So how about this 70/20/10 setup:
-70% of the space colonies are unrecognizable. They have been warped by supernatural horrors, taken over by bizarre extradimensional entities, had all their people vanish without a trace, etc. This is where you have to scavenge for good supplies, and where you are sent on dungeon-style quests. These places are either totally hostile or at least eerie and altogether inhuman, and nobody knows much about them past the cheerful pre-clusterfuck nonsense in the Ship Computer, so the player must explore on his own. They are equivalent to Autoduel's mutant-ridden American Wasteland.
-20% are still human, but only barely hanging on. They have suffered economic collapse, war, rebellion, alien invasion, and have reverted to primitive social forms, and are in desperate need of all kinds of supplies. You can make some bank by selling them supplies, you can do trade runs between them and other colonies, and you can have the moral choice of extorting them for higher prices, although they might attack if they don't like you.
-10% of the colonies have most of the power in the still-human parts of the System. They still have recognizable capitalist economies. But they have in no sense survived the apocalypse unscathed.

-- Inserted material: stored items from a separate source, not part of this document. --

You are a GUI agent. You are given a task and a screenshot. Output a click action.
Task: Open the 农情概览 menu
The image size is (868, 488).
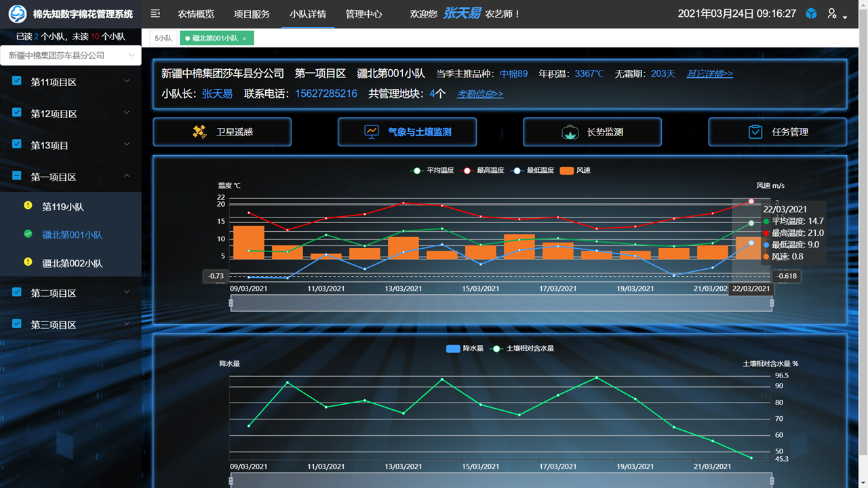point(196,14)
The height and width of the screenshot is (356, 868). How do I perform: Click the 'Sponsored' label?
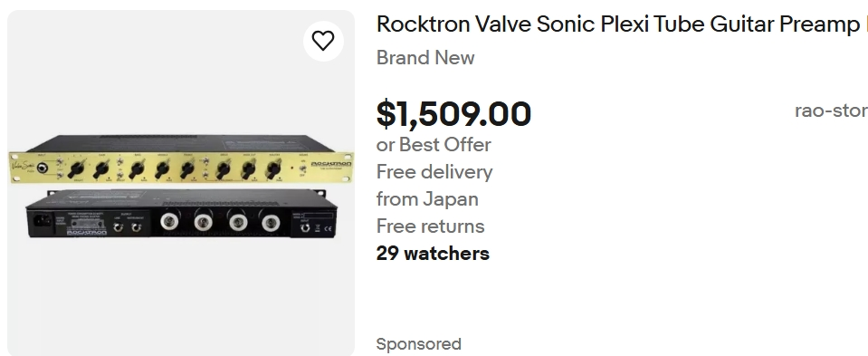[418, 344]
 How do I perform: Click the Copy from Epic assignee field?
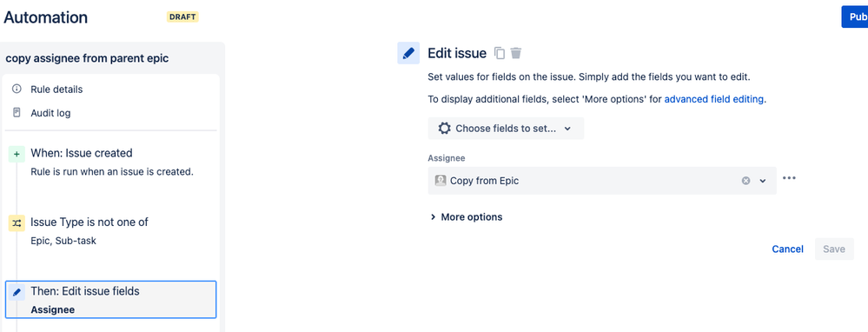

Their economies and political systems have in some cases collapsed in revolution, in other cases had to totally reorganize in order to survive, and they have become extremely authoritarian and ruthless. They are equivalent to the remnants of Autoduel's US Federal Government, and I think the government from The Hunger Games would also be a good inspiration. They could send you on drug runs to keep the desperate masses pacified, and you would hear all about how they use bloodsports to keep order. These are the guys you have to work for if you want to live, and they still have fairly developed technology and trade networks, even though everything has taken a huge hit. This is what gets you the cyberpunk/Firefly/working stiffs vibe, and it lets you keep your cool career and social relationship systems in a way that doesn't kill the tension. What gives you a better cyberpunk/space adventurer vibe? Working for a bland, preppy un-apocalyptic corporation in a peaceful, civilized system, or working for a hyper-ruthless, post-apocalyptic dystopic corporate regime as the last stand of civilization in the midst of sheer horror? And of course you could have a few states that are less dystopian too. I believe such a world design would satisfy the narrative demands of the dualistic gameplay as harmoniously as possible.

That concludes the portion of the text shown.